Can You Tolerate Pain, Hunger, Frustration, Etc.?

by | Nov 22, 2018 | Human Thinking and Behavior, Mental health problems, Positive psychology | 0 comments

Trying to help people increase their frustration tolerance is popular now among psychologists. I could have used more frustration tolerance this past week when I dealt with various technical and other problems as I tried to assign final grades for the term.

Trying to help people who experience chronic pain to increase their pain tolerance is also big in the field of psychology. Many individuals live from pain pill to pain pill, year after year.

Sometimes using pain pills such as fentanyl, which is 50 times as powerful as heroin, causes a fatal overdose. Still, it is hard for psychologists to help individuals with their pain because many of them insist that their problem is not in their head.

Two of my psychology students are studying hunger tolerance. They want to determine how to increase it in the hope of helping individuals control their weight.

Why do we humans have problems tolerating this and that? One reason is that evolution has wired us to have strong negative emotions when something harmful happens to us. Our ancestors had strong negative emotions when their goals were blocked, for instance by someone stealing their axe. That axe could be the difference between surviving and dying.

Pain sends us a message: stop doing that! If we do not stop, we may end up terribly injured. One fellow I evaluated years ago was born with no sense of pain. He would lean on a finger, break it, and never know he was hurt. The injuries turned to gangrene or some other problem, leading him to have over 50 amputations. When I saw him, he had left a head, a torso, half of one arm, and one side of his nose.

Hunger used to be a crucial message for humans: eat soon. Starvation loomed — perhaps only a week or so away.  For us in Australia, hunger no longer carries a death threat, but we can react as if it does.

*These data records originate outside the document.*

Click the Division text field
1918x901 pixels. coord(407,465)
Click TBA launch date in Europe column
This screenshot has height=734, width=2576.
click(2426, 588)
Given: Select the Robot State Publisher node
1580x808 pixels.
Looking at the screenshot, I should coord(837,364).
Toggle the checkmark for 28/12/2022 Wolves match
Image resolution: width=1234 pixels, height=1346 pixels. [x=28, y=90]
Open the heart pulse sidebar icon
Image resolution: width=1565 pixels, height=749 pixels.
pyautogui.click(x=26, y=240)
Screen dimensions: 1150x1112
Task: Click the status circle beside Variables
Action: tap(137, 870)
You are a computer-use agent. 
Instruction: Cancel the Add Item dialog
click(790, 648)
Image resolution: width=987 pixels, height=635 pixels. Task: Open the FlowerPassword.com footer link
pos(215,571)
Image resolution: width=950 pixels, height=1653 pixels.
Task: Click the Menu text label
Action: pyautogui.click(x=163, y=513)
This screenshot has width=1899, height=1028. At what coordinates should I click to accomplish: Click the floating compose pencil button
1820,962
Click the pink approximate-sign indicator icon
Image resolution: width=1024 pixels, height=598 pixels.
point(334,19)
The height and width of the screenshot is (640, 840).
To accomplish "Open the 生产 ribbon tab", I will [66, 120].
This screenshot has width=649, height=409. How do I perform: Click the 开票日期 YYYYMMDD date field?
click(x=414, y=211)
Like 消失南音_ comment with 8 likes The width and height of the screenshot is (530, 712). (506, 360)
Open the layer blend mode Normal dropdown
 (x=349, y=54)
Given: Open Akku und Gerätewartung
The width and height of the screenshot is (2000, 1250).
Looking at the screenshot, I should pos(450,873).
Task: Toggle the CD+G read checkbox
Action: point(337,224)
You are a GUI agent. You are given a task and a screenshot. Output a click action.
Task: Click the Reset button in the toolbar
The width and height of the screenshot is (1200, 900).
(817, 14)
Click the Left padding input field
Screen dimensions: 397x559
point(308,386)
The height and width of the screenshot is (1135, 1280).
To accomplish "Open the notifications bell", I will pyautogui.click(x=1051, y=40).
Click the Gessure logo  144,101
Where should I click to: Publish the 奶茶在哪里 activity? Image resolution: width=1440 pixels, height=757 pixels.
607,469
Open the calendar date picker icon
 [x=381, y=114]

Is it possible to increase tolerance of frustration, pain, and hunger? One secret may exist in how we think. I once had a dental procedure that was unexpectedly followed by days of pain. I finally called the dentist and set an appointment for him to check what was wrong. My pain decreased by 90% by the time I hung up the phone — because I felt safe then.

More recently I learned to tolerate late-evening hunger while trying to lose two kilograms. Again, thinking was crucial. Hunger leads to thoughts, which lead to eating (or not).

Now if I could just increase frustration tolerance, I would feel happy. Maybe I will tell myself in the future that impediments are part of life and that the strongest response is to work calmly to overcome them.

In what realm of life could you use increased tolerance?